- [HOW TO COMPLETE THIS TASK]: Copy the records verbatim from the start up to and including the line that contains "Radiographic bone fill".

Stored items:
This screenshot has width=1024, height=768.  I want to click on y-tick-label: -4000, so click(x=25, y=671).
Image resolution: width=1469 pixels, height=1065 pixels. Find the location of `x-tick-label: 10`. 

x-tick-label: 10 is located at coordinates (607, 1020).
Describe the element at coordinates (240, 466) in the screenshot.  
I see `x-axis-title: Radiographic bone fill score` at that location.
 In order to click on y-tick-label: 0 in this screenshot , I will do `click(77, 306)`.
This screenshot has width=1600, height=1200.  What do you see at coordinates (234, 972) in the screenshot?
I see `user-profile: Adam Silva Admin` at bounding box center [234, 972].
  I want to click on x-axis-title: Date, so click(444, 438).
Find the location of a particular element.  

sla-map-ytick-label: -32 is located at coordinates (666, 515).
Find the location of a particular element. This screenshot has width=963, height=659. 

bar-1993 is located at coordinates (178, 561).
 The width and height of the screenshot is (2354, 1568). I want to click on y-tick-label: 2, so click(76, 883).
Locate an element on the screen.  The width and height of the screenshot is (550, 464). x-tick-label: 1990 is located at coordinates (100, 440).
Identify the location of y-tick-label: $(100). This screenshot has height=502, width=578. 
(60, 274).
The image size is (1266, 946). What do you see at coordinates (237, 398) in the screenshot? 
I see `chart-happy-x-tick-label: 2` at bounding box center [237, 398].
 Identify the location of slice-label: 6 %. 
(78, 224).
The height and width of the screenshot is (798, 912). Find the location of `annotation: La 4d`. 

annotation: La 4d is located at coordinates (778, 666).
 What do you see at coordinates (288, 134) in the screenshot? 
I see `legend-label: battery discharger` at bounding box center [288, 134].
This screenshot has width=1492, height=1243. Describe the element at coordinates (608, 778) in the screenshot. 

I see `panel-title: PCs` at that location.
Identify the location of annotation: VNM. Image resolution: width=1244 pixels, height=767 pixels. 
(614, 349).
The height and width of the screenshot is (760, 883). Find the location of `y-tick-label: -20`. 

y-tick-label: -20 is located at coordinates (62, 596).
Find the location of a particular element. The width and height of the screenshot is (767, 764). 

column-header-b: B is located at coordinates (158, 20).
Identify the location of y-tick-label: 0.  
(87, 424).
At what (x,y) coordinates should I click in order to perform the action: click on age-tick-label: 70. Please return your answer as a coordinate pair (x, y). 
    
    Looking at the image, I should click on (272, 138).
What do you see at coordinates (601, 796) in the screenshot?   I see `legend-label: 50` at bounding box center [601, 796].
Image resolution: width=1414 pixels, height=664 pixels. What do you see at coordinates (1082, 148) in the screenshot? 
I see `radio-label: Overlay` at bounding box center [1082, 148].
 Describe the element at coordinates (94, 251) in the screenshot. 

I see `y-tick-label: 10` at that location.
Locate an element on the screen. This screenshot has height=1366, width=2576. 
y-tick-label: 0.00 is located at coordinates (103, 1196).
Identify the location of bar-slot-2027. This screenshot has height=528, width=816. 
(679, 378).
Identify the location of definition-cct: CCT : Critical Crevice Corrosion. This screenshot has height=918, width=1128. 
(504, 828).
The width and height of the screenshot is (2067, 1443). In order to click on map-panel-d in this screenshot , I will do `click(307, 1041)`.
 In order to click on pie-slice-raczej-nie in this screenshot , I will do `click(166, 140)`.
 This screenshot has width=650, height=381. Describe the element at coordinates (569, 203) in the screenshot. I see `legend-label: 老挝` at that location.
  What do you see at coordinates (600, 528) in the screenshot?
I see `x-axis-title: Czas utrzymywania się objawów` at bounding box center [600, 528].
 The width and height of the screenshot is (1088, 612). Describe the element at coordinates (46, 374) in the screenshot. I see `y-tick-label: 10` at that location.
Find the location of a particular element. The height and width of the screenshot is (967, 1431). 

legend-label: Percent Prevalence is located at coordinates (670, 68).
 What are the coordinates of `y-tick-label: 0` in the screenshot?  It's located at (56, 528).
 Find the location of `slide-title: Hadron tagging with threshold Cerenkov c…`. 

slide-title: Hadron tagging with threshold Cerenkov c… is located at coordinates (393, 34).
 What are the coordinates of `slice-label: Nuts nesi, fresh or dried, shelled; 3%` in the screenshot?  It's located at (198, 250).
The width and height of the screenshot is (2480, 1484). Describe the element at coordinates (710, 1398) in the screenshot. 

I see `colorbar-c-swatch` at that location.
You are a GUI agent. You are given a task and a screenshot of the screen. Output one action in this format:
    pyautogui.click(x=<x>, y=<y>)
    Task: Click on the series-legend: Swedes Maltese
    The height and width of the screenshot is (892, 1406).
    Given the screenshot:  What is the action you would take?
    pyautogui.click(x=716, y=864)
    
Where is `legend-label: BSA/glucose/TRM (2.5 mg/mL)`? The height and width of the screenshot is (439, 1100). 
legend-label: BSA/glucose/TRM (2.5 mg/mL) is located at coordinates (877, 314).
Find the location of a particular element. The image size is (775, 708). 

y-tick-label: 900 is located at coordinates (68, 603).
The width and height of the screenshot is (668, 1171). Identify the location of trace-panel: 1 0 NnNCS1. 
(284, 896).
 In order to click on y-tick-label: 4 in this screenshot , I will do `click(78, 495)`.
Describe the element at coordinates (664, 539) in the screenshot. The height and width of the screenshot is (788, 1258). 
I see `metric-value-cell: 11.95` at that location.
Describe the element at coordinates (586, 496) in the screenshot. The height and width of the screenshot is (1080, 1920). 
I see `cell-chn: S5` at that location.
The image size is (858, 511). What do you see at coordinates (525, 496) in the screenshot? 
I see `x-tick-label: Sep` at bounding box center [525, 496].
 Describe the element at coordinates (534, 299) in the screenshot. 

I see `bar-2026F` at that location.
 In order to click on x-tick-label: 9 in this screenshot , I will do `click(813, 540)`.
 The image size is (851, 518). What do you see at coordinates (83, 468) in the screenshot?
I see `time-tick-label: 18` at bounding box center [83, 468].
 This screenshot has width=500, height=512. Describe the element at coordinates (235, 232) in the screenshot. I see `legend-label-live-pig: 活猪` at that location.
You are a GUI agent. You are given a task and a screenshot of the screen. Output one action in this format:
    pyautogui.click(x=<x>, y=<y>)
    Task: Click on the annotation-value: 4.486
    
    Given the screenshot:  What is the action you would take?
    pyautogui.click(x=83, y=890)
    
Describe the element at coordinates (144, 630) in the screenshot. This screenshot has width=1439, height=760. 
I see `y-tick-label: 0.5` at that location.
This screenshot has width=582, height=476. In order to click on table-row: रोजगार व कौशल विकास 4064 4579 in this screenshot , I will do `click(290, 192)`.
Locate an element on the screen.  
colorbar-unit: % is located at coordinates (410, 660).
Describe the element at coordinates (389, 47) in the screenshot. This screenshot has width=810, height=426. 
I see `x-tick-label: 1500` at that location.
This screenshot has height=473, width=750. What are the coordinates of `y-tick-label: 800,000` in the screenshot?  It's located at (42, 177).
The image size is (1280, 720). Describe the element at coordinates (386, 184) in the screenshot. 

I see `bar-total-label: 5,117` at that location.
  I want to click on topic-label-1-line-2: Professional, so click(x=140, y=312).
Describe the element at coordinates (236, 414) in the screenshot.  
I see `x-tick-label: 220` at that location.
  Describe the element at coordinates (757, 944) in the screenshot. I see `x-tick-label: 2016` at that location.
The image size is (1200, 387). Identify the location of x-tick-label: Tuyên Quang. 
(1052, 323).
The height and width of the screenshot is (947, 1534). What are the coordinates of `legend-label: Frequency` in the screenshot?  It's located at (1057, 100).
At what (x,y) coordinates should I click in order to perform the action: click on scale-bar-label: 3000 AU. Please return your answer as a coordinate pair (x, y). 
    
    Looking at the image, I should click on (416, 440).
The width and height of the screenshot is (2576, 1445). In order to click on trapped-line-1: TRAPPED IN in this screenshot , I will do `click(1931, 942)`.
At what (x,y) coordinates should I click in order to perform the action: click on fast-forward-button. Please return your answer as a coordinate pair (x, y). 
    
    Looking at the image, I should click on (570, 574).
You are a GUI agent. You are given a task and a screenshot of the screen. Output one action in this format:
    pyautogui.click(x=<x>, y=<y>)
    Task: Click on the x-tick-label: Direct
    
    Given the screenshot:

- [TASK SOLUTION]:
This screenshot has width=1024, height=768.  I want to click on y-tick-label: -4000, so click(x=25, y=671).
Image resolution: width=1469 pixels, height=1065 pixels. Find the location of `x-tick-label: 10`. 

x-tick-label: 10 is located at coordinates (607, 1020).
Describe the element at coordinates (240, 466) in the screenshot.  
I see `x-axis-title: Radiographic bone fill score` at that location.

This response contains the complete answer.